**Requirement**
Exactly as they appear below, repeat the lines from the one with "Tour Bà Nà 1 ngày (88, 913)" through the one with "booking@webdulichdanang.com (86, 2440)", and no others.

**Entries taken from a collection**
———

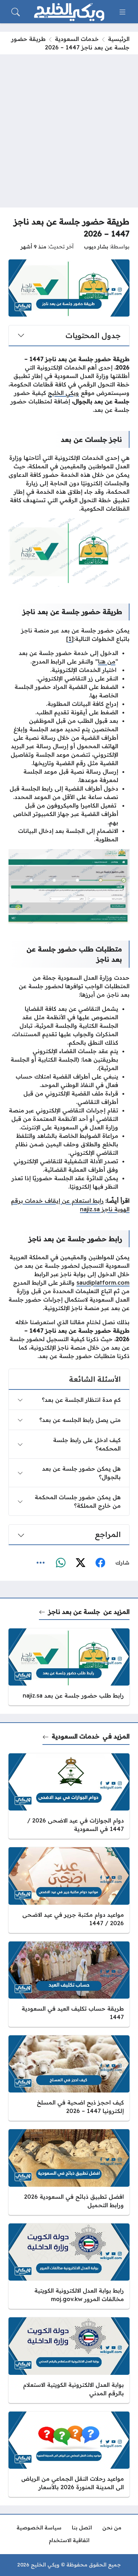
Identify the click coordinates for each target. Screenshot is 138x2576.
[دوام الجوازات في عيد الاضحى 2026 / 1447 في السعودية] (69, 1796)
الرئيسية (119, 38)
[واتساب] (60, 1563)
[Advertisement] (69, 127)
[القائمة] (122, 12)
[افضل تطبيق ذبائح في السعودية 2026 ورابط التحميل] (69, 2172)
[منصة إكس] (80, 1563)
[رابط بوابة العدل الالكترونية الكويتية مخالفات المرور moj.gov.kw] (69, 2266)
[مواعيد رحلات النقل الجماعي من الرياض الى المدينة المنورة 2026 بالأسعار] (69, 2454)
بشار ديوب (96, 247)
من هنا (106, 661)
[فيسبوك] (100, 1563)
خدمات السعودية (77, 38)
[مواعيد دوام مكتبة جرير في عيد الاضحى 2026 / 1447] (69, 1890)
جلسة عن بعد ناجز (74, 1611)
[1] (70, 638)
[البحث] (15, 12)
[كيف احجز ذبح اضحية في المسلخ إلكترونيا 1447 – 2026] (69, 2078)
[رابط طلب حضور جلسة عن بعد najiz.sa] (69, 1666)
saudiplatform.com (103, 1282)
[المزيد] (41, 1563)
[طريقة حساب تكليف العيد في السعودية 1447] (69, 1984)
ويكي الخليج (63, 392)
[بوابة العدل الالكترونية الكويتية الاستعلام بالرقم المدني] (69, 2360)
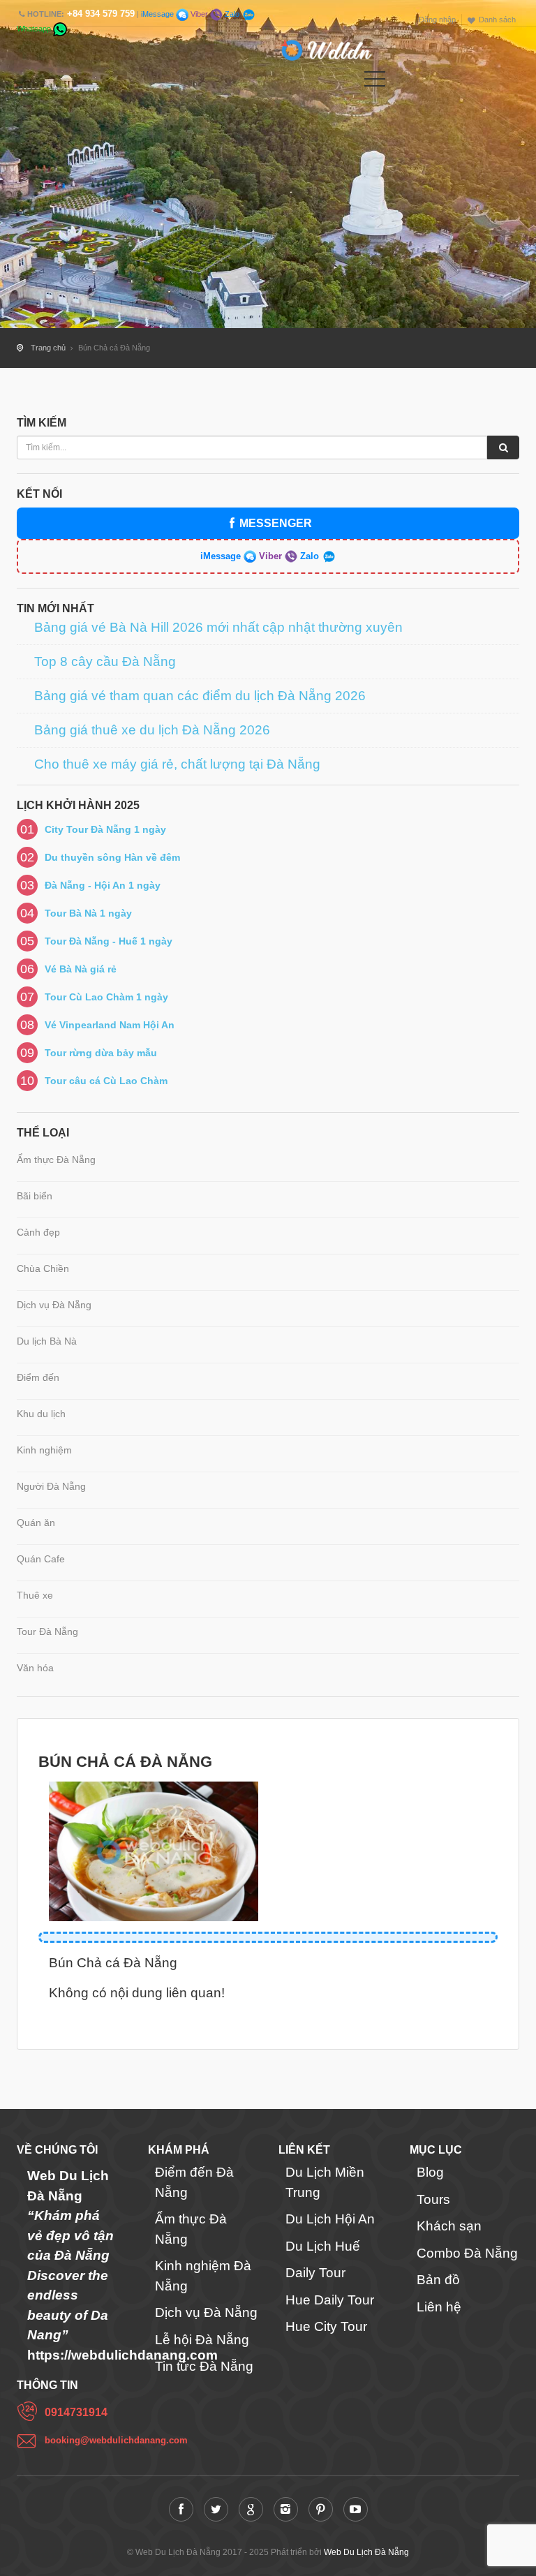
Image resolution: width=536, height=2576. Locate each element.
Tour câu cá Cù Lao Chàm (106, 1080)
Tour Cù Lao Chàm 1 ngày (106, 996)
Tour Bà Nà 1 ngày (88, 913)
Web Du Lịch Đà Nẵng (366, 2552)
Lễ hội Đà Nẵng (202, 2339)
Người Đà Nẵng (51, 1486)
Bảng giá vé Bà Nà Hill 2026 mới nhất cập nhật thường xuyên (218, 627)
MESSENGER (275, 523)
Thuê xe (35, 1595)
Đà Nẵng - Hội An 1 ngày (103, 885)
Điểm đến (38, 1377)
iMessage (158, 14)
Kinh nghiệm (44, 1450)
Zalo (232, 14)
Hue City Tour (326, 2326)
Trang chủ (48, 347)
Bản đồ (438, 2279)
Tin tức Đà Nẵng (204, 2366)
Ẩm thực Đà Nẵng (56, 1159)
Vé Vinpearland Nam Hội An (109, 1024)
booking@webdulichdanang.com (86, 2440)
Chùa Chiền (43, 1268)
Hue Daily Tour (329, 2300)
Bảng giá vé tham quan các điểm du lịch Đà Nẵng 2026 (200, 696)
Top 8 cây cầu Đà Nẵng (105, 662)
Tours (433, 2199)
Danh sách (497, 19)
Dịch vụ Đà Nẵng (54, 1304)
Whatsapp (35, 28)
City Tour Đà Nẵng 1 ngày (105, 829)
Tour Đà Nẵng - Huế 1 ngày (108, 941)
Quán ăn (36, 1522)
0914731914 (76, 2412)
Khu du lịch (41, 1413)
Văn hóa (35, 1667)
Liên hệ (439, 2307)
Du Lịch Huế (322, 2246)
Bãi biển (34, 1195)
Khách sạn (449, 2226)
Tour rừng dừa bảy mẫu (101, 1052)
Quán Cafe (41, 1558)
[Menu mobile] (374, 81)
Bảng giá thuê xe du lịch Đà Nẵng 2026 (152, 730)
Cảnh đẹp (38, 1232)
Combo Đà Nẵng (467, 2253)
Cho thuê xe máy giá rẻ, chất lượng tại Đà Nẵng (177, 764)
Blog (430, 2172)
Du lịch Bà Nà (47, 1341)
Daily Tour (315, 2272)
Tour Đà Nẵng (47, 1631)
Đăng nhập (437, 19)
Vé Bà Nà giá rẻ (81, 969)
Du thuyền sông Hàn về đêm (112, 857)
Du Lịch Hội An (330, 2219)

———

**Finished task**
Tour Bà Nà 1 ngày (88, 913)
Web Du Lịch Đà Nẵng (366, 2552)
Lễ hội Đà Nẵng (202, 2339)
Người Đà Nẵng (51, 1486)
Bảng giá vé Bà Nà Hill 2026 mới nhất cập nhật thường xuyên (218, 627)
MESSENGER (275, 523)
Thuê xe (35, 1595)
Đà Nẵng - Hội An 1 ngày (103, 885)
Điểm đến (38, 1377)
iMessage (158, 14)
Kinh nghiệm (44, 1450)
Zalo (232, 14)
Hue City Tour (326, 2326)
Trang chủ (48, 347)
Bản đồ (438, 2279)
Tin tức Đà Nẵng (204, 2366)
Ẩm thực Đà Nẵng (56, 1159)
Vé Vinpearland Nam Hội An (109, 1024)
booking@webdulichdanang.com (86, 2440)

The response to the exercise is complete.